Aim Hypertrophy training is a basic training method to increase muscle size, power and endurance for both athletes and non-athletes. Choosing the most timesaving and beneficial training method is always of concern. Classical hypertrophy training consists of concentric and eccentric contractions of subjected muscle with high-loads (75-85% of 1-Repetition Maximum [RM]) usually in 3 sets. Working with such high loads may cause soreness, pain and loss of function in the following days and producing such effort during training is exhausting for most people. Recently, another type of training, ischaemic or occlusion training is becoming more popular. In this type of training, one restricts blood flow at involved extremity from its proximal to the degree that allows arterial flow but decreases/stops venous return, and then trains with lower loads (20-50% of 1-RM). Prior studies showed similar benefits in terms of hypertrophy measured with arm circumference. However, no study investigated how muscle stiffness values change in both groups after hypertrophy training. Therefore we aimed to measure thickness and stiffness changes of biceps brachii muscles after both classical hypertrophy (CH) and ischaemic hypertrophy (IH) training groups using diagnostic ultrasound device.
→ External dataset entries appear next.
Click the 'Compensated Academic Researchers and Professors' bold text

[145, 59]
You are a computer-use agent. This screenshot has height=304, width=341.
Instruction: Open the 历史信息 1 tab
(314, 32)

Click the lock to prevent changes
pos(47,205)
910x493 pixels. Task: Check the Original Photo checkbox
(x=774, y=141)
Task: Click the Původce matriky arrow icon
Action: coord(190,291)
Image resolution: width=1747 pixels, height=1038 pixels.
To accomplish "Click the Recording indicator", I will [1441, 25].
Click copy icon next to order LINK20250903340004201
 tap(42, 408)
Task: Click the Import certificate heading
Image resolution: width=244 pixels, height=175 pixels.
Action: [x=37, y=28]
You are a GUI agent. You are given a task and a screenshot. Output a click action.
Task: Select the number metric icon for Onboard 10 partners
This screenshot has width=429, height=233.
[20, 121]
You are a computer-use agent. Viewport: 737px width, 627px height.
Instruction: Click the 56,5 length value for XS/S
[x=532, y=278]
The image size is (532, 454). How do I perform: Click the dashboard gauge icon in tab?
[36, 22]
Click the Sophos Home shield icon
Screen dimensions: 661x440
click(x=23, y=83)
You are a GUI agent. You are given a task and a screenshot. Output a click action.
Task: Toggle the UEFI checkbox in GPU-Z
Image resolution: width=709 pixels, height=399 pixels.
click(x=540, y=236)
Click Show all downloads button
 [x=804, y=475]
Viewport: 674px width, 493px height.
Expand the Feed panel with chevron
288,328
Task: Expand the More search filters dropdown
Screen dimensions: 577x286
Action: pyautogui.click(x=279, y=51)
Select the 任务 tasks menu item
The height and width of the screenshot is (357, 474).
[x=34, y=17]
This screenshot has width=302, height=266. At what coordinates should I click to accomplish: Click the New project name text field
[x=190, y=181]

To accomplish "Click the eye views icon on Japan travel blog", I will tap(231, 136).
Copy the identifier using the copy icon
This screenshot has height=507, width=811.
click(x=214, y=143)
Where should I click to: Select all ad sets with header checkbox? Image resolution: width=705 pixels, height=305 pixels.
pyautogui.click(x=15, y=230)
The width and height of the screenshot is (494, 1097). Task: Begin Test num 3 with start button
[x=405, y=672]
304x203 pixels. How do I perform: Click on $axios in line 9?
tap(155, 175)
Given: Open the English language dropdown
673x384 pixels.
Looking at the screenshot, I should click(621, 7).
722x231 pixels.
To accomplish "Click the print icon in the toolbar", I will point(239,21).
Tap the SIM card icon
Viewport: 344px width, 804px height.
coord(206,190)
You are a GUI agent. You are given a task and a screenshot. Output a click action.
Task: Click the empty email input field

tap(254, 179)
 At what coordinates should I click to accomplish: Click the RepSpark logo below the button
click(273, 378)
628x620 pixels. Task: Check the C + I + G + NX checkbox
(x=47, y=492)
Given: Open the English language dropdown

Methods 8 healthy volunteers randomised into CH (4) and IH (4) groups. After initial week of familiarisation and baseline measurements conducted in Sports Medicine Department of Istanbul University, participants started 8-weeks training program. Both groups trained with same frequency (3 days a week) but with different intensities. An experienced sports physician recorded thickness measurements using brightness-mode (Image 1) and stiffness measurements using elastography mode (Image 2) of an office type high-equipped ultrasound device before and after the program.
Results No statistically significant difference in muscle thickness was observed before and after training periods in both groups (p = 0.068). Hovewer when analysed together (n = 8), there was a significant increase in muscle thickness (p = 0.012). Muscle stiffness did not change significanlty in either group or in total (p = 0.465 for group 1, p = 0.715 for group 2 and p = 0.889 when analysed altogether).
Conclusions Both groups showed similar thickness increase when measured values (1.7 mm and 1.85 mm) were evaluated. The statistical dilemma showing no increase when groups analysed on their own was attributed to low number of participants. Biceps brachii stiffness showed no statistically significant change before and after training. However, when measured values were evaluated, there was a trend showing a decrease in stiffness of ischaemic group around 3.5 kPa and an increase in stiffness of classical hypertrophy group around 3 kPa. This may be statistically and clinically unimportant, but as well may show a beneficial effect for ischaemic training, contrary to beliefs that restricting blood flow may be harmful to soft tissues and effect their viscoelastic properties negatively. Further research should involve larger group of participants in order to analyse data with parametric tests.
Lowery RP, Joy JM, Loenneke JP, de Souza EO, Machado M, Dudeck JE, Wilson JM. Practical blood flow restriction training increases muscle hypertrophy during a periodized resistance training programme. Clin Physiol Funct Imaging 2014 Jul;34(4):317–21.
Wilson JM, Lowery RP, Joy JM, Loenneke JP, Walters JA, Amsden CE. Practical blood flow restriction training increases acute determinants of hypertrophy without increasing indices of muscle damage. J Strength Cond Res. 2013 Nov;27(11):3068–75.